→ What is expected:
Rewrite the material between the lines holding "This screenshot has width=403, height=211." and "Action: [x=708, y=807]", inclusive, so that "read receipts" becomes "typing indicators". Give back only those lines, with nothing else altered.

-- Begin Provided material --

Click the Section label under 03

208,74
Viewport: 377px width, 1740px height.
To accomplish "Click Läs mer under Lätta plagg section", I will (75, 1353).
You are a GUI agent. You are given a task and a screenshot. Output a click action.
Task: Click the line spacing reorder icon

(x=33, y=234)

-- End Provided material --
-- Begin Provided material --

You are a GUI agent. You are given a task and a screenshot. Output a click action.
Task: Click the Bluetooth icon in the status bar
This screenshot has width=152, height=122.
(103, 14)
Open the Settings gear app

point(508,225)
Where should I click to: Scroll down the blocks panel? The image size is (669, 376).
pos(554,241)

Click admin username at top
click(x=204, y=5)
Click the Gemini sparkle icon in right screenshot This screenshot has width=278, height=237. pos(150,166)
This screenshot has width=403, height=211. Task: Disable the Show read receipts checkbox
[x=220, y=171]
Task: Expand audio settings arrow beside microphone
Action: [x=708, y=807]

-- End Provided material --

→ Reply:
This screenshot has width=403, height=211. Task: Disable the Show typing indicators checkbox
[x=220, y=171]
Task: Expand audio settings arrow beside microphone
Action: [x=708, y=807]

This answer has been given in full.